If you have ever worked in the afternoon sun, you probably remember it being brutal on your skin and even just mental well-being. Any windows in your house that face West should be small or covered. You can get window shutters for your home to help block out some of the light. Shutters are great to have at night for extra privacy. Also, consider your current curtain choice. Are they transparent, even slightly? Choose curtains that filter sun in, rather than blocking it out.
Remember, the sun is what wakes you up and begins to warm your house after a cool night, so prioritizing these shutters will help to regulate temperature in the home, as Vitamin D does calcium in the body.
If it seems a bit out of reach to install new windows, don’t worry, there are other options to let natural light into your home!
Although color trends for houses change every year, one color always seems to be considered “acceptable”: white. Not only is it always in style, painting your walls white will reflect the light which comes in through your doors and windows, and project it in all directions of your home.
Other things you can paint white include porches, roof overhangs, and window sills. The type of paint you use also matters, as some have more reflective abilities, such as gloss. A glossier finish will act as a mirror, reflecting that sunlight even more.
Speaking of mirrors, you can use decorative wall hangings of mirrors, glass frames, metallic items, and other shiny decor to create that same reflective effect. The light will bounce off these objects, shedding light on more of your household.
This doesn’t stop at wall hangings, however, it can also be in tiles. Consider adding some reflective accents to increase your sunlight intake.
Now that the sun is entering your home, allow it to reflect into your kitchen, bedroom and bathroom in the morning, or wherever you spend the most amount of time, and positioning things like your bed, your mirror, and your stove in the way of indirect or direct sunlight, guarantees the best absorption. It’s a bonus if you can place your bed against an eastern-facing window. The sunrise can be an inspiring wake up call to get out of bed!
Not to mention, according to RH Homes, natural light in the kitchen can lead to healthier eating decisions! It’s truly a win-win-win.
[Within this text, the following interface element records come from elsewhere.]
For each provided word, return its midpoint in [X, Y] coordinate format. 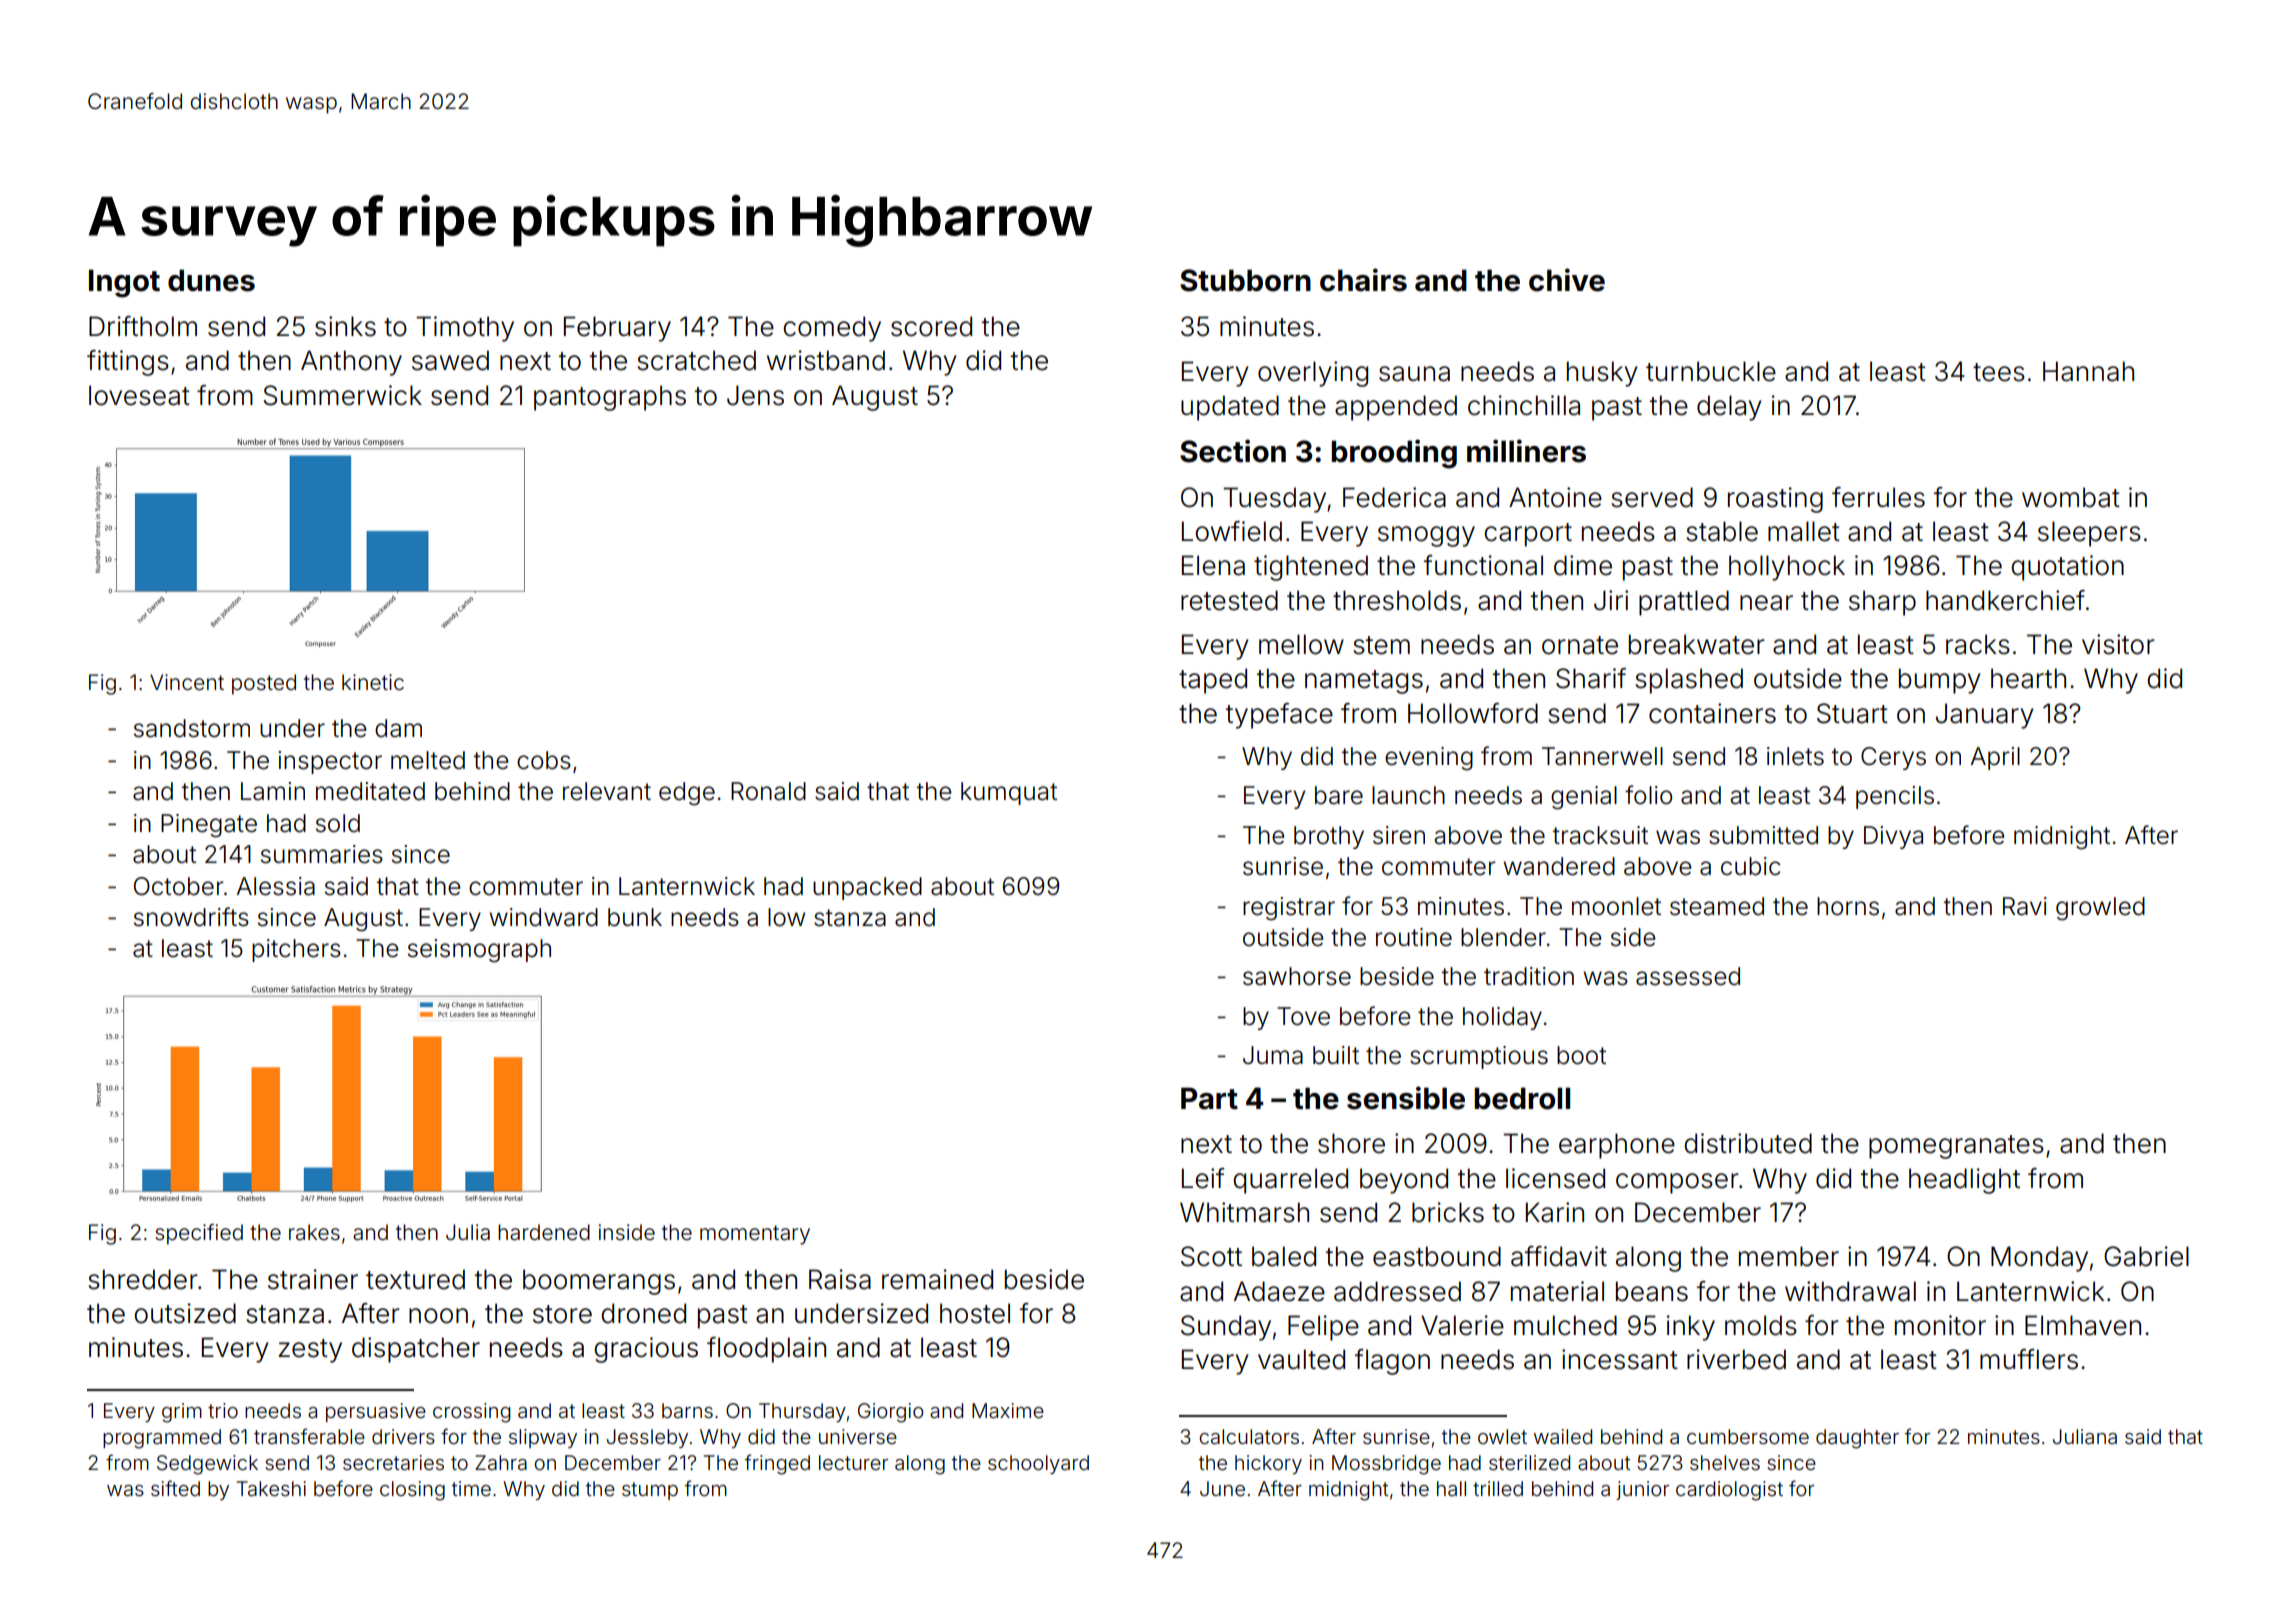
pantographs [610, 398]
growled [2100, 909]
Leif [1203, 1178]
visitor [2118, 644]
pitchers [296, 950]
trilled [1498, 1488]
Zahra [501, 1462]
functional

If you work from home, positioning your desk in the intersecting light beams of your work hours (until the sun sets in the west), will allow you to continue soaking up sun throughout the day.
There are many ways to manage your lighting for dimmer and brighter settings when sunlight is not present. You can hang beautifully designed cloth over your lights, install light dimmers and motion sensors, or swap out your traditional light bulbs for colored lights (have you heard of color therapy?).
You can switch to LED lights, which give off a brighter light and are more energy efficient, transition from single-light hangings to multiple, or simply install more lights in more places.
The sun is going to be your most important guest this season! Using one, all, or a variation of these methods is going to leave you feeling energized, strong and happy in your home. You might even begin to look forward to waking up in the morning as your relationship with the sun comes more appreciative!